“One of the most interesting science-fiction novels of recent years” – Central Station by Lavie Tidhar

CSLTOne of the hardest jobs a genre writer, or really any writer for that matter has, is creating a believable world. It’s especially tough in science fiction, where your imagination can run wild, but the limits of what’s required for the story have to keep you grounded. I can only really think of a handful of times where a world feels real, breathable, and explorable. Mieville does it with aplomb in Perdido Street Station, Aliya Whiteley nailed it in The Beauty, and Mervyn Peake’s Gormenghast is stunningly realised. These places stick in our minds because of the sense of place they establish. The worlds the writers play with are worlds that you can map out, walk the streets of and understand the geography. And now? Now you can add Lavie Tidhar’s Central Station to the list.

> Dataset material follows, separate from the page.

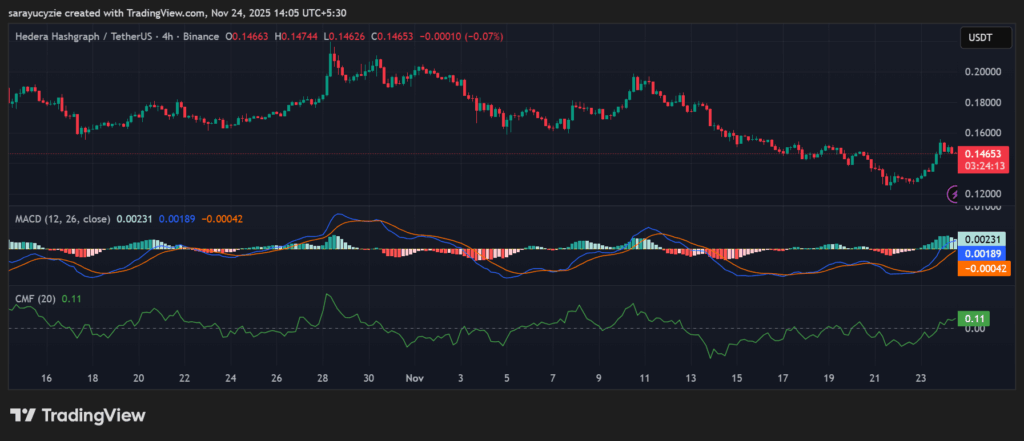
Task: Click date 28 on the time axis
Action: click(323, 379)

Central Station is set at an indeterminate point in the future. The titular station is the main spaceport for Earth, ferrying people across the stars for work or a new life, whilst immigrants, humans, robots and other mysterious beings, live amongst the tenement blocks, houses and bustling markets that surround it. Interestingly, Tidhar isn’t all that concerned with finding a central narrative within this world, and appears much more content to explore it. Central Station is not a novel, but rather a collection of intricately connected short stories, each of which shed some light on a different aspect of life and culture in this world he’s created.

The station is of course inspired in part by Tel Aviv’s modern day central terminus, a sprawling behemoth of a building against which, cultures clash and businesses war. The book takes modern conflicts and shifts them cleverly into the future setting, without ever seeming forced.

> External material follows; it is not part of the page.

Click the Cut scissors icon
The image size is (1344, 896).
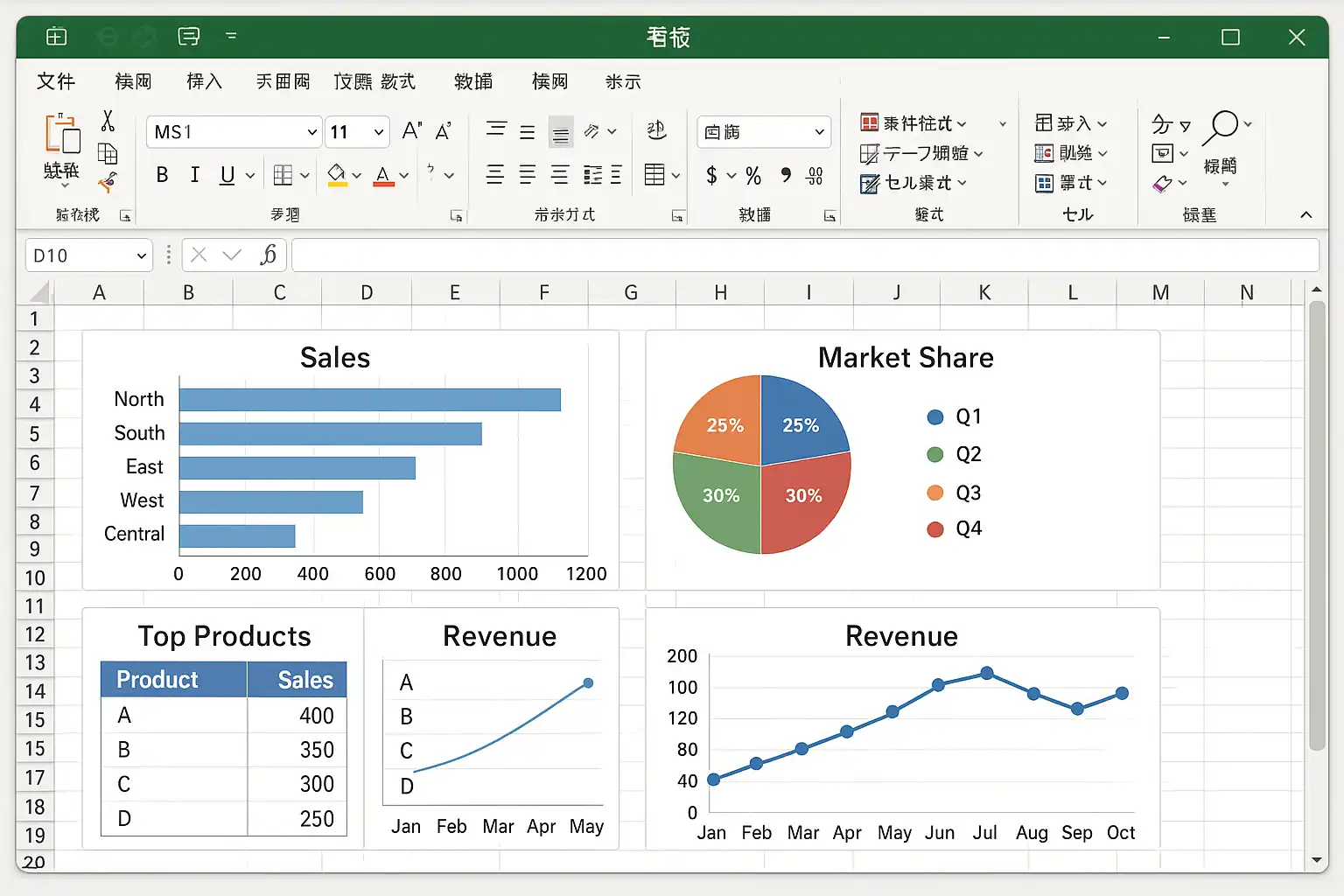pos(108,121)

Each of these stories places the spotlight on a different character – from an artist who creates seasonal sculptures of gods, like alien street-art, the woman who has adopted a strange, genetically modified child, to a robot priest performing a circumcision; Tidhar packs his world with vivid characters who often veer close to people in our own, more recognisable world. That Tidhar can take a story about a pair of robots, and make the reader care for them greatly is to his credit.

Tidhar has always been the kind of writer who succeeded in playing with established tropes – such as The Man in the High Castle influenced Osama, and here is no different. Again, we’re firmly in Dick territory, with stories rooted in concepts from authors like Asimov or Bradbury. It’s in taking these classic (and often rote) tropes from the annals of genre fiction, and using them to tell a much more modern story, that Tidhar succeeds so admirably. So whilst Central Station wears its influences on its sleeve, it never feels worn or tired.

Any Cop?: This is a deeply personal novel and yet it manages to have a huge scope. It’s a really great piece of fiction, and one of the most interesting science-fiction novels of recent years.